Quase sete dias acordando, indo trabalhar, voltando pra casa e meu coração, só um “tum”, esperando. A gente espera a espera das horas e a espera de quem ainda acredita, lá no fundo, em um milagre, um sinal, um outro “tum”.

A gente continua com aquele fio que mantém a gente de pé até que não, até que o sinal que vem é um fio. O fio do fim.
“Ah! Seis semanas? Nem aborto foi.”
Não foi? Então o que foi?
Um mês depois eu me descobri grávida novamente. E muito embora o número do “beta” fosse absurdamente alto, eu só me lembrava daquele outro pequenino. Eu estava feliz. Eu estava? Eu acabara de passar por algo inimaginável para mim e lá estava eu, diante de outra coisa inimaginável e tudo que eu conseguia pensar era: “Eu não consigo. Não vai vingar. Eu vou perder.”
O aborto espontâneo é uma marca. A marca pessoal e dolorosa da incapacidade de gestar.
“Nossa, mas você já tem sua bebê agora e ainda pensa nisso? Acho que você está fazendo drama.”
Eu penso, eu penso sempre. A Lorena sorri pra mim e eu penso como seria o outro bebê.

Eu olho para minha pequena e só consigo pensar nela como um milagre ainda maior, mas nada muda o que passou: eu perdi um filho. E eu ainda sou uma maquininha de porquês. Por que fisicamente, não fui capaz de mantê-lo? Por que, espiritualmente, não fui capaz de mantê-lo? Por que, humanamente, tive que passar por isso?

Me dói. Me marca. Para sempre.
Durante todo o pré-natal da Lorena, me perguntavam assim, corriqueiramente: “Primeira gestação?”

E eu respondia, sempre, um “não” embargado. Automaticamente embargado.
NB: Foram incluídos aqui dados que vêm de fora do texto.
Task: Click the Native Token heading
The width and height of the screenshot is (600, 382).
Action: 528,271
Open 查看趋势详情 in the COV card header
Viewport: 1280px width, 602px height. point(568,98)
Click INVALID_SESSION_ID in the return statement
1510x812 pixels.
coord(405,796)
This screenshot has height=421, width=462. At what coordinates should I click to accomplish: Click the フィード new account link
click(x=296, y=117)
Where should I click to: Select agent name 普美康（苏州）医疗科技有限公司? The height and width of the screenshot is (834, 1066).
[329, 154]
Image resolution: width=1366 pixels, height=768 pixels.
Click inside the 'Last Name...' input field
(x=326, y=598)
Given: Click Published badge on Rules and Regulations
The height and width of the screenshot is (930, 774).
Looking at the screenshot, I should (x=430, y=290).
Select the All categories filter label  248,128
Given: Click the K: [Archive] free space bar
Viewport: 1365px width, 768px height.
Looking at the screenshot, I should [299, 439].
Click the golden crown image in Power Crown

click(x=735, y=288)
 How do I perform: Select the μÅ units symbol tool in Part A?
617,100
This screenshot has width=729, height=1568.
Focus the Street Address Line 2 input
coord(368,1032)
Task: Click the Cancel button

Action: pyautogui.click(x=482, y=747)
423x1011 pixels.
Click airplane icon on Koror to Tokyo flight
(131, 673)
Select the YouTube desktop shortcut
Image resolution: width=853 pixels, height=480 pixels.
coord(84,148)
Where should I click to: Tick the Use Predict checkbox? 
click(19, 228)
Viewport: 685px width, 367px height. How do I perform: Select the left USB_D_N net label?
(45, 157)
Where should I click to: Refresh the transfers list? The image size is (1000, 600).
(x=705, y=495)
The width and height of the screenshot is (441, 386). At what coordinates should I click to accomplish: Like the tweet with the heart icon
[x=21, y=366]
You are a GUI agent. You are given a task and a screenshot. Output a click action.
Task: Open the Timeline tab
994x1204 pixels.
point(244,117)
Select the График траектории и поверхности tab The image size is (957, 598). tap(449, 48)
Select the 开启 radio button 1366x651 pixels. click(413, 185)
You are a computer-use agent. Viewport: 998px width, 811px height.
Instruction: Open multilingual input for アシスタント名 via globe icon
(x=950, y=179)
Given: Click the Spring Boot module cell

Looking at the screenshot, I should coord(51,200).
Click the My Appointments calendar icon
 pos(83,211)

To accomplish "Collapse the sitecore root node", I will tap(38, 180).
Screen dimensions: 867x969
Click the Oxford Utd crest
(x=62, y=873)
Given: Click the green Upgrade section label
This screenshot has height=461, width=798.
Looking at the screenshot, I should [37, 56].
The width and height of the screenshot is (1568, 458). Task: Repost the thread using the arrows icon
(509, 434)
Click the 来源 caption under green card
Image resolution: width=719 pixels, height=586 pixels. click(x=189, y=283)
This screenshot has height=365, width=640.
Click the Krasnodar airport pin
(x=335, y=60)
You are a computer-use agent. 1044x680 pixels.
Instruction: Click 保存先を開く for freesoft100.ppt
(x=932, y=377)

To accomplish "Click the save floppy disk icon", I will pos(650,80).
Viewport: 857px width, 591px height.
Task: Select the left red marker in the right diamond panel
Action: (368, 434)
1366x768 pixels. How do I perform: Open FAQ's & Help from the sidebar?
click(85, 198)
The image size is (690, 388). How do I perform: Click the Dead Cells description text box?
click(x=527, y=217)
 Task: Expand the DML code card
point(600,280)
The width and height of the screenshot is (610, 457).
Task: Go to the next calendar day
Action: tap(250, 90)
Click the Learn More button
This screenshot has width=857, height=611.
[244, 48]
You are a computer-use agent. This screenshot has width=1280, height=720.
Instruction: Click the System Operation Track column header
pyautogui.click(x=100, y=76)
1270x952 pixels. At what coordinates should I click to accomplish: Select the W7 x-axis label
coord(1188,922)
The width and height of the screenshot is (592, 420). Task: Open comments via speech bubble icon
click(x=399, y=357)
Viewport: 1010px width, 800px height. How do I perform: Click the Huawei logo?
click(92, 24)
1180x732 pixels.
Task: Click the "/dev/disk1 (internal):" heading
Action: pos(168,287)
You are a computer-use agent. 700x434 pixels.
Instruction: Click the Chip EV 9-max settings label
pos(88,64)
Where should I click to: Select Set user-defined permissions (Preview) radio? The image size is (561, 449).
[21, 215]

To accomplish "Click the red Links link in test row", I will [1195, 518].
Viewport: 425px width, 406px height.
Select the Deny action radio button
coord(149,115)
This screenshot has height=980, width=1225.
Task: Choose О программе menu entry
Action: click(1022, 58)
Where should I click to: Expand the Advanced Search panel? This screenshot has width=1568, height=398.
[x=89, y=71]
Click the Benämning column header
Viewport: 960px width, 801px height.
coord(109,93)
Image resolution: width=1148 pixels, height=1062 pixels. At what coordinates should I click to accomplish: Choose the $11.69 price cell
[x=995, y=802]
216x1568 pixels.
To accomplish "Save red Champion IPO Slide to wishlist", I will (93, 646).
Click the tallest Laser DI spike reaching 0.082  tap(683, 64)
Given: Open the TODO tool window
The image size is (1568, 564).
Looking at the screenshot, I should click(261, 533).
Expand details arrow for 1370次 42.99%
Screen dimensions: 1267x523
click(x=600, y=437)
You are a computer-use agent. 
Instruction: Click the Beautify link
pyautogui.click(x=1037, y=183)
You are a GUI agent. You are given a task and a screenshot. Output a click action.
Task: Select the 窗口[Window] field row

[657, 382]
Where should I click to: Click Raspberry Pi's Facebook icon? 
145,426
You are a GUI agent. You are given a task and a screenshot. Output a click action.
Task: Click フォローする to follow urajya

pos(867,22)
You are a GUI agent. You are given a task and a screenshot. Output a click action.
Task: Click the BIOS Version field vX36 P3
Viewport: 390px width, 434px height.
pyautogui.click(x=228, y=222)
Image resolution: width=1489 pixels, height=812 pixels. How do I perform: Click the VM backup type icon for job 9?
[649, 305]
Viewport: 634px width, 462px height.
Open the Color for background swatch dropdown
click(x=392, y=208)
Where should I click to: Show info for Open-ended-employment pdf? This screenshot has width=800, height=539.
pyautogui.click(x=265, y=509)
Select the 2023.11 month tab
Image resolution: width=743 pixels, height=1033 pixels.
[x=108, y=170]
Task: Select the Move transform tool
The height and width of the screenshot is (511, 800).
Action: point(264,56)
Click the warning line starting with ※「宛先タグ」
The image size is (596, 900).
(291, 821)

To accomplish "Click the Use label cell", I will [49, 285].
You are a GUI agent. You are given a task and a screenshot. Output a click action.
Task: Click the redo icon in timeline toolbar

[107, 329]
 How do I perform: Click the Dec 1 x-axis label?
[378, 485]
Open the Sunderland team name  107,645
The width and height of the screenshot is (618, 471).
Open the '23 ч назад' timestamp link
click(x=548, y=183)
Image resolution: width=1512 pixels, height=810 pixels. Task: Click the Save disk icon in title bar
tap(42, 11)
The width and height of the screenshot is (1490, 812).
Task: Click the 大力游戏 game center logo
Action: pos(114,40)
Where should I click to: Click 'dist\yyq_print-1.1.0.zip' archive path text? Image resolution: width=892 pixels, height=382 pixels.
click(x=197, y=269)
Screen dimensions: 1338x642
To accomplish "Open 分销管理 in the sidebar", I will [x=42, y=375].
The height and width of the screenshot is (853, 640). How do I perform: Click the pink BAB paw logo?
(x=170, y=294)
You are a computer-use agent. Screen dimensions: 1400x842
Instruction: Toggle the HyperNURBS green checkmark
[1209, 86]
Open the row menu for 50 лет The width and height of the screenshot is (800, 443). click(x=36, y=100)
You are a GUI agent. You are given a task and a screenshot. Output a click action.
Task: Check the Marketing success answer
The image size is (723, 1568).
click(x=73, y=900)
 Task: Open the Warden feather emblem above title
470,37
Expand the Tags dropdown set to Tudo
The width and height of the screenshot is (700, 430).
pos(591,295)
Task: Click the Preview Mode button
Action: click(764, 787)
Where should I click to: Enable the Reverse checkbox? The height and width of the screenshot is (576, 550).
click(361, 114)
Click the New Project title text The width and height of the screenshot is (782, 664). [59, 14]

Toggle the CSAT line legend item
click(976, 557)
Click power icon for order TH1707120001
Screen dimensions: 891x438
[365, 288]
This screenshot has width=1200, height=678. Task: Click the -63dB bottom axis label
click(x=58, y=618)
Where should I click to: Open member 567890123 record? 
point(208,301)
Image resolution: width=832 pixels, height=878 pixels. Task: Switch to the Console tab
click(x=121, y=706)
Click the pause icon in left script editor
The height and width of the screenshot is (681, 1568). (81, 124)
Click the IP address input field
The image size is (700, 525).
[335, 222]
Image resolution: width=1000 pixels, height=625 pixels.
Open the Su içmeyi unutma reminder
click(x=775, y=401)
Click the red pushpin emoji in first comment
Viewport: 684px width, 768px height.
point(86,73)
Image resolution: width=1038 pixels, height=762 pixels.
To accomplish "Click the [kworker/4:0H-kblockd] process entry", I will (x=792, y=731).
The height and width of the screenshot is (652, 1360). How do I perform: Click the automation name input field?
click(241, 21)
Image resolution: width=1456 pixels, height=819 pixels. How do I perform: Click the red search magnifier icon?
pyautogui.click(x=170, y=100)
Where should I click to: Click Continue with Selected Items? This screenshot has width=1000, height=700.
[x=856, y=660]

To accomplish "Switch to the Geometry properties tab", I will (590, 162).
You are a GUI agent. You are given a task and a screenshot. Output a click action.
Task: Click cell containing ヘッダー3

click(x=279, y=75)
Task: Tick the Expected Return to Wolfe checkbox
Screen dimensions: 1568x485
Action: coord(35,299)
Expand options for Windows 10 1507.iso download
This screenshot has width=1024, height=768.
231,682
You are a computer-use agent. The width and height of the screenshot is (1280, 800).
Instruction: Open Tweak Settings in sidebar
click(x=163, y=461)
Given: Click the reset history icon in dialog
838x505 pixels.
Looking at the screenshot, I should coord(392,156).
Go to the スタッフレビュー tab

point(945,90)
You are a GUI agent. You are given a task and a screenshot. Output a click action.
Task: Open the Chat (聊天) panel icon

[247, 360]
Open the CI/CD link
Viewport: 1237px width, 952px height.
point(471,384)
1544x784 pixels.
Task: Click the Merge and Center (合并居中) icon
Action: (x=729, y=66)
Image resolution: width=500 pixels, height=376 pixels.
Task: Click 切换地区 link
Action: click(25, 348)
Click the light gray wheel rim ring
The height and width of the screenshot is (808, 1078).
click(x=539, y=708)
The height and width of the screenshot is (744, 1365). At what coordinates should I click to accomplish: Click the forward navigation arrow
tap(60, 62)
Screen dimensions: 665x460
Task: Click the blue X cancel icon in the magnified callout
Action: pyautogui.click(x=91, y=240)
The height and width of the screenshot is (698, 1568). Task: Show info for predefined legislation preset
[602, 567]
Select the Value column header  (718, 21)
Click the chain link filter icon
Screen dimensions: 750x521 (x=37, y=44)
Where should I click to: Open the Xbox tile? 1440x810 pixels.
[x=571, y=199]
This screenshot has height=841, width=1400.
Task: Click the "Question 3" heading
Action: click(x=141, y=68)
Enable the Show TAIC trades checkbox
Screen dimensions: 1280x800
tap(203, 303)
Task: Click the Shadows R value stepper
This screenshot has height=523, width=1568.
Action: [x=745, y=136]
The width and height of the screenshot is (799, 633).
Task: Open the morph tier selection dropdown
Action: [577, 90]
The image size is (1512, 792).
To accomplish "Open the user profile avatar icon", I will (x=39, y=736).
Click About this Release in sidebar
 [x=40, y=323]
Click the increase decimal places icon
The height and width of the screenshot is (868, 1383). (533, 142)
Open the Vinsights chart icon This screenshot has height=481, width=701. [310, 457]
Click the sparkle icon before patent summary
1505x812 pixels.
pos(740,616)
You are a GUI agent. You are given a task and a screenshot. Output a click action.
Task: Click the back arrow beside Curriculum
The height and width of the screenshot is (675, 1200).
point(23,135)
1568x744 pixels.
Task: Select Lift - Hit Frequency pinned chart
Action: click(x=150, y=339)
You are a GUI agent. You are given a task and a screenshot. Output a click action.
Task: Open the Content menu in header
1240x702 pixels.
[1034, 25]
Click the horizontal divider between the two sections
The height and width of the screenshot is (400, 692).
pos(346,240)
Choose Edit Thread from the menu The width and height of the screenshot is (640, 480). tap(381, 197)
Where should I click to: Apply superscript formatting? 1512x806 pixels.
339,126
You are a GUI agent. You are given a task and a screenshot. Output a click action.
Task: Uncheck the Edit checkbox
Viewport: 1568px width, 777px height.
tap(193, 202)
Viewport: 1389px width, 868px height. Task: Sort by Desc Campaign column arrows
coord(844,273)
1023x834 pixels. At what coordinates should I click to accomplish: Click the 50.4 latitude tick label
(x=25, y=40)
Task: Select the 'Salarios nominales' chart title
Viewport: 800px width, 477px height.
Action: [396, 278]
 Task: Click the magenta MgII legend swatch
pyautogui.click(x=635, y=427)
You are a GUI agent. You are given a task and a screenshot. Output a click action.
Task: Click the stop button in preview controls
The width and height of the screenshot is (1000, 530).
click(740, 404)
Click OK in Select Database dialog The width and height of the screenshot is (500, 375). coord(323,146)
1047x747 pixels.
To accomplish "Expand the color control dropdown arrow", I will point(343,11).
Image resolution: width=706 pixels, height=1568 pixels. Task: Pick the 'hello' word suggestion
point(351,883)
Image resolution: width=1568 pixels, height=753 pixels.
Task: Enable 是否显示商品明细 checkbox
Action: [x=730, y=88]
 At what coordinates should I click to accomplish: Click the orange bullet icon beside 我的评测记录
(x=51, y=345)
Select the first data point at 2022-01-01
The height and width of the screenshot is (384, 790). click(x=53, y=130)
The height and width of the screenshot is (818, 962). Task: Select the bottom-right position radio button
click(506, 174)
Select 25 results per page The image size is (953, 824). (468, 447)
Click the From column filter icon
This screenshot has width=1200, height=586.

Eu sou a orgulhosa mãe da Lorena. Meu pequeno e risonho milagre. Meu amor maior, aquela que me faz ser melhor a cada dia. Mas, também já fui mãe antes.
Eu quis com o pouco que tinha, celebrar. Eu tinha esse direito, nós tínhamos.

Conversamos, eu e marido, com nosso filho, ele ganhou presentes. Falamos sobre nomes, havia planos, sonhos, fizemos promessas sobre como educaríamos nosso filho, nós o amamos.
Amamos o que aquele positivo significou para nós como casal, naquele momento, amamos, mesmo que por poucos dias, o que nos tornamos enquanto pais. Nós nos tornamos pais a zelar pelo que vinha em mim. Eu o amei. Desde o segundo que eu ouvi que havia vida em mim, eu a amei e lutei por ela, chorei por ela. Eu enlutei.
Por isso quando me perguntam, eu digo: já fui mãe antes! Já fui.